But of course, she would have known he was in the library that night. She knew exactly where he sat when he was there and that he'd see her room window out the left corner of his own window view where he'd sit. She'd made enough noise that he heard her, but not enough that guards caught on.

She'd staged her escape so he'd follow her.

"Dad, dinner is getting cold, oh—" The familiar voice reached his ears at the same time the doors swung open and Cecil was taken aback. "C." She greeted him cooly. "I didn't know we had company." Presumably to her father.

"I asked Cecil to be the one to help you with your research." The new partner in question thought he caught her eyes widening out of the corner of his own. "Assuming you are able to receive the funding you wish for."

"Why? He's not military."

"He's a talented alchemist." As if it were the most necessary thing for his new job.

He allowed himself to look at the girl only five years his junior for a split second. He couldn't see her freckles in the low light from this distance, or maybe she'd taken to makeup. Cecil knew his sister had been showing her some new makeup things recently, maybe she'd taken up an interest. Her hair was down, but the way it hung in loose ringlets made him suspect she'd had it pulled back in a bun earlier. She was in a dress suit still, it was a pretty shade of green that seemed to compliment her but he didn't know much about fashion anyways.
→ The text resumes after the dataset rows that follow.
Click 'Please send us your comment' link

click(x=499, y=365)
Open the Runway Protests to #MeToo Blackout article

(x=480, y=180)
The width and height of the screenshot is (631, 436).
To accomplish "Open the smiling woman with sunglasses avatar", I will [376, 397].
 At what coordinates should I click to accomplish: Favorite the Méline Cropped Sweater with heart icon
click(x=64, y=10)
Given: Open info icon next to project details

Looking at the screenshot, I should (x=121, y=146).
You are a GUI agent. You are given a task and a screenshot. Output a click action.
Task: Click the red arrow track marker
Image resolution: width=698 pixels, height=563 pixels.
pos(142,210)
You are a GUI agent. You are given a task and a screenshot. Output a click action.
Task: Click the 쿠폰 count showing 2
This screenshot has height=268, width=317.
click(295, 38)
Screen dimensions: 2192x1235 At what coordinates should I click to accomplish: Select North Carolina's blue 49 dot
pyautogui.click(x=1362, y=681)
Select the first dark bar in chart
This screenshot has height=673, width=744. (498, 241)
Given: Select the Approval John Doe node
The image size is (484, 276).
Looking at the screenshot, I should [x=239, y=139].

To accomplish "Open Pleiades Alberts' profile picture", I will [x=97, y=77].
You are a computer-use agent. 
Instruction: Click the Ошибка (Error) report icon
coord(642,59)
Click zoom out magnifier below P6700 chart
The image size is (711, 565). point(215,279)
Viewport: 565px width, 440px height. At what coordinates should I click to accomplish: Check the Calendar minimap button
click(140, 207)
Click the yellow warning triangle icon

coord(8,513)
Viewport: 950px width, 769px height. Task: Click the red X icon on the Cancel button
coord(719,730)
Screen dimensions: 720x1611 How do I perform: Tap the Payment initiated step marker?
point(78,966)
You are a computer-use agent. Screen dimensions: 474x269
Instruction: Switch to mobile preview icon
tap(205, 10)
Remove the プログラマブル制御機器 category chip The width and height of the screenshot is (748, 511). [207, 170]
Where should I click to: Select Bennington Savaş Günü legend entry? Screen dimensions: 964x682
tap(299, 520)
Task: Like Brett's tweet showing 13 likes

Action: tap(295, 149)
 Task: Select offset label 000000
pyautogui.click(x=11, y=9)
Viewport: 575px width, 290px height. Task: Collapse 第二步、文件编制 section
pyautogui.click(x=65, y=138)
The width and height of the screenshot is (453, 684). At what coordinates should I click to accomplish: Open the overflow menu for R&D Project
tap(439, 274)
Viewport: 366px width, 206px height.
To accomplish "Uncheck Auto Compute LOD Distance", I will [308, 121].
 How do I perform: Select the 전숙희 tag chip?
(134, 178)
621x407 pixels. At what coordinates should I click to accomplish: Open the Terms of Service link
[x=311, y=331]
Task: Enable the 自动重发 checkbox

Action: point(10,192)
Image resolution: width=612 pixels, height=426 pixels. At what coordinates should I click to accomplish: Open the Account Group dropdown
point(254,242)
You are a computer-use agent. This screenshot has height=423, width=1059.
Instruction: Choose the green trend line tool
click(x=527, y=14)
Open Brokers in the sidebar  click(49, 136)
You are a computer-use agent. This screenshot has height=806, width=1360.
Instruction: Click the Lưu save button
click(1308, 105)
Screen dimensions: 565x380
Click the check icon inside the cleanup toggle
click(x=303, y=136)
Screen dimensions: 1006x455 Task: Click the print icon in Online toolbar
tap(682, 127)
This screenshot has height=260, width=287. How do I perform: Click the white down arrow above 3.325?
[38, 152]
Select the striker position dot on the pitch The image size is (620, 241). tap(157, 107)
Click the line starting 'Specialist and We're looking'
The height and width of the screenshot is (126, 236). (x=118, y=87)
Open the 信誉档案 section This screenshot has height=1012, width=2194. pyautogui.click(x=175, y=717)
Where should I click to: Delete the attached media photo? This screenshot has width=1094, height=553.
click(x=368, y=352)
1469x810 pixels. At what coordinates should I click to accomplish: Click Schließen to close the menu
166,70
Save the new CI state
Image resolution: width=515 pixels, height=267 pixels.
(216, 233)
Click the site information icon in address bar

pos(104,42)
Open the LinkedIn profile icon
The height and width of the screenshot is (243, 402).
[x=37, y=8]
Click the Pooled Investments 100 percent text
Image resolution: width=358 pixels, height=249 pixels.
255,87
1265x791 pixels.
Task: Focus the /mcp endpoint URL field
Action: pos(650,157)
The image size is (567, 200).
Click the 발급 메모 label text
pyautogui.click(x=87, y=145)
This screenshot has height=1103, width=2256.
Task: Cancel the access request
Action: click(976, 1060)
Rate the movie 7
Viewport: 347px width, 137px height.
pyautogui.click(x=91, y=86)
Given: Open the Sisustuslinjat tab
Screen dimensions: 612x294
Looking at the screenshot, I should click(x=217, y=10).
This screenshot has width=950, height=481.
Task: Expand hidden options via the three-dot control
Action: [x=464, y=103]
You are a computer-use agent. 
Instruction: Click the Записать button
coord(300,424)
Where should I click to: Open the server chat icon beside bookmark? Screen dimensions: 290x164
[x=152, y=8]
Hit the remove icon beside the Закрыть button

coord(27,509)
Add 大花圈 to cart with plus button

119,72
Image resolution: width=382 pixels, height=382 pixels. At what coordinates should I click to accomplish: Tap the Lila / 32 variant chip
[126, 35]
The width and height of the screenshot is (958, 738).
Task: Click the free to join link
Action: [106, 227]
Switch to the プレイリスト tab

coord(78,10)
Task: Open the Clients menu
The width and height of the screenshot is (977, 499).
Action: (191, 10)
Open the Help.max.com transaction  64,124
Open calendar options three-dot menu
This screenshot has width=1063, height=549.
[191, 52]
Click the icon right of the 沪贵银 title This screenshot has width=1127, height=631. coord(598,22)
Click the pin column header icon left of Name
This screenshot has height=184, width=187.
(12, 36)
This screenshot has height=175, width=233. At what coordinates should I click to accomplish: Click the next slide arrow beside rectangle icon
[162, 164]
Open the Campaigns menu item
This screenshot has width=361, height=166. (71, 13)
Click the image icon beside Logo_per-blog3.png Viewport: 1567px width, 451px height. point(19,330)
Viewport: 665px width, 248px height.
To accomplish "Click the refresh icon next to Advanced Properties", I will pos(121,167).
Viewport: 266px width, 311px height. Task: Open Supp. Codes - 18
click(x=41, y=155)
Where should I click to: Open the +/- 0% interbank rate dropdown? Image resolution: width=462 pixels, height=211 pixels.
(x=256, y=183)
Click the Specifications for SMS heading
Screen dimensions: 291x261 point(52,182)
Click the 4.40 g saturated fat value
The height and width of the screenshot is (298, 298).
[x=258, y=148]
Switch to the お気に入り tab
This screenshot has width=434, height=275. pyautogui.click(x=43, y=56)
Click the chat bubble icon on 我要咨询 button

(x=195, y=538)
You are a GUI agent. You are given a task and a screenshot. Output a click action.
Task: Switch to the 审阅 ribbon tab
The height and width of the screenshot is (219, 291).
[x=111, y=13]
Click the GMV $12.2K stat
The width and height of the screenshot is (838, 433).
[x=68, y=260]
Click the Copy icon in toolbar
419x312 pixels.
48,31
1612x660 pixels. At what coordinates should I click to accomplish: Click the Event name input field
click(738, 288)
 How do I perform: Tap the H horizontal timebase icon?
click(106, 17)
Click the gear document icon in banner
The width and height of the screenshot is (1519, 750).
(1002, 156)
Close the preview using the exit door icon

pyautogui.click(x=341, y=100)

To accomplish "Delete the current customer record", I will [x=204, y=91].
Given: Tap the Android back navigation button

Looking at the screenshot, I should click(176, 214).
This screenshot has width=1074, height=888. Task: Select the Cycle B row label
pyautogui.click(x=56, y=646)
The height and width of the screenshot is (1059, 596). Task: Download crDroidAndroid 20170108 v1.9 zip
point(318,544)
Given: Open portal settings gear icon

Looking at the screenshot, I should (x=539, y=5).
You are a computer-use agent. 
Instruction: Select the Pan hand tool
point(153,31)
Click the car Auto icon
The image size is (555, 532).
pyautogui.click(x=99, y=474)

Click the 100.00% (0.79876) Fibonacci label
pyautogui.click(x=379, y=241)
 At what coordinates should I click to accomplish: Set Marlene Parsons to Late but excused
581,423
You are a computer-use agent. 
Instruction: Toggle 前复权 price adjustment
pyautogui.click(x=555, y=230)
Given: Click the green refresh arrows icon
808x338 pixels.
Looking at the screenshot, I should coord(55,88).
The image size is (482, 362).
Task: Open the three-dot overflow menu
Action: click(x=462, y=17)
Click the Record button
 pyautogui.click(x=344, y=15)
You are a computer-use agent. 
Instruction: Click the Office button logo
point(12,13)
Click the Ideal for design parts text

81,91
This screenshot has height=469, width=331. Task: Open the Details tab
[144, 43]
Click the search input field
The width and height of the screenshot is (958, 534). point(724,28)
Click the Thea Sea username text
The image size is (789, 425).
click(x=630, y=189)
She also looked like she was about to combat her father and request someone else if she had to have a partner at all.

"Fine." She spun on her heel.

 **A/N -**

 **A little bit more insight into what is about to happen.**

 **Rate & comment and such!**


	8. Chapter 8

She was only just nineteen. Her father was on her tail, having figured out only recently what she was up to while left to her own devices. Riza watched her daughter from across the living room.

 _"_ _There can be no more flame alchemists."_

She should have guessed the next to pursue its secrets would be her own daughter. Zira was absolutely of the same blood as her father and grandfather. The thought made Riza shudder, not out of fear so much as concern for her daughter's future. When Roy had found out, though Riza had held her suspicions, he'd refused to address it—immediately at least. She knew he spent most of that night awake because she had, too. Only when he had finally fallen into fitful slumber had she crept out of bed and into the bathroom.

Riza knew just as well as Roy what sins they'd never atone for. Maybe when they'd found out about their unexpected pregnancy they had thought they'd been forgiven by the universe. Now, she had to wonder if this was their punishment for even entertaining the idea.

She hadn't realized the tears had fallen, not initially, but when she noticed she had splashed herself with cool water and patted her face dry.

Her husband was waiting outside with tired, red eyes.

"I'm sorry." His voice had cracked and shattered her own heart.

"If you're at fault, then so am I." She had smiled even though it hurt. It hurt to think their daughter had gone behind their backs because, at this point, she would have fathered Zira asked her father to teach her over her pursuing something so potentially dangerous on her own. She had already proven she either didn't want or didn't trust her father's help which likely meant she wouldn't take his imposed guidance well if Roy tried now. They were narrowed down to three options, they already knew that.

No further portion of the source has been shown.